Additional policies are needed for appropriate counter-cyclical policies.  Dimon feels that loan loss reserves need to be kept all the time, as a reminder that things can be bad.  On repo financing, it can be made counter-cyclical and there is a need to put things in place where companies can do 2-day rights offerings to raise capital but in a way that is fair for shareholders.

As far as a country, Dimon thinks we need good policies for energy, health care, environment, infrastructure, and more.   As far as those who are worried about losing money due to write-downs or cram-downs: “GET OVER IT!”

Dimon also noted that the Bear Stearns done was done at the behest of the US government, but said “I still think it will be good for shareholders.” He also noted that the company committed to corporate responsibility and want to help the government.  But on the executive compensation issue, he fears that executives are going to come to him and say they cannot afford to work there any more.

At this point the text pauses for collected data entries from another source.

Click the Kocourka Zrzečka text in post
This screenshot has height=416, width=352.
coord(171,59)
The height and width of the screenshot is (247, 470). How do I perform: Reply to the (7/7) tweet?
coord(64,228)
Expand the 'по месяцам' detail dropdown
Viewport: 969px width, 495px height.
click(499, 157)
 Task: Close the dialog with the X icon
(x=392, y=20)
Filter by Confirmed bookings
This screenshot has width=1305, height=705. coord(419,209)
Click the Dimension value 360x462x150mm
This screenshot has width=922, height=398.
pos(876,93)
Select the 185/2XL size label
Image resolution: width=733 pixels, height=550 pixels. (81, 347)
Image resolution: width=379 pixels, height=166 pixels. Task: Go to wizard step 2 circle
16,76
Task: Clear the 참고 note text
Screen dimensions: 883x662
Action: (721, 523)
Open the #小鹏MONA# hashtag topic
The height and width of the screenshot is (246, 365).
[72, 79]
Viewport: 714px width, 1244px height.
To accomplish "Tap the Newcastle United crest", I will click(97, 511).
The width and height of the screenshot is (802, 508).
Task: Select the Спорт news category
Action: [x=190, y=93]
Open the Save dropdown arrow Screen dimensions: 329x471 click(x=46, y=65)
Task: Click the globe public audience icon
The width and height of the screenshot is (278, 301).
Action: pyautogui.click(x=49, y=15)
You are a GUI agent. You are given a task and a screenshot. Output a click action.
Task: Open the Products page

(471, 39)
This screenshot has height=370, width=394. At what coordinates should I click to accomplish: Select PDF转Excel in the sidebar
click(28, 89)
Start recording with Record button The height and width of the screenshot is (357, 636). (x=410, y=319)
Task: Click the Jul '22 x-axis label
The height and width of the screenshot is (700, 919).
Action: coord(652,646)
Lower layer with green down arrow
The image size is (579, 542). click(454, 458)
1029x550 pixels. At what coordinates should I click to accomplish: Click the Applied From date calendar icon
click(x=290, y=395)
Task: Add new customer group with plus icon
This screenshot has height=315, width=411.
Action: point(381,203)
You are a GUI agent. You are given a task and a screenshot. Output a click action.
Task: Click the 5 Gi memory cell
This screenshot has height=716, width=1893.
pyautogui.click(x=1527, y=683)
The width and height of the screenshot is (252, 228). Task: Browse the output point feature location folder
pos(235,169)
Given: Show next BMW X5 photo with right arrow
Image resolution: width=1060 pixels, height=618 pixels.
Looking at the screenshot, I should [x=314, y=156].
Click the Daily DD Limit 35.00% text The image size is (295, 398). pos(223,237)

But this is the first CEO to take a shot at the grand-standing and bashing of corporate America.  He is tired of the vilification of Corporate America.

He also noted that there are SOME SIGNS OF RECOVERY.  Modest signs of recovery are that LIBOR is down, we just had two of the most active bond market issuance months, leveling off, and he even noted Buffett’s economic war.

While there is no silver bullet, but there is one: we all need to get this fixed.  This situation may be one of the great moments in American history. If we get on it together it can be fixed.  This is not politics as usual.

Well, you get the idea.  Jamie Dimon has made a powerful stand.  So far, no market impact has been seen.

UPDATE: around 2:40 PM EST Jamie Dimon gave a quick interview to CNBC’s Dennis Neal, and Dimon said that JPMORGAN WAS PROFITABLE IN JANUARY & FEBRUARY…..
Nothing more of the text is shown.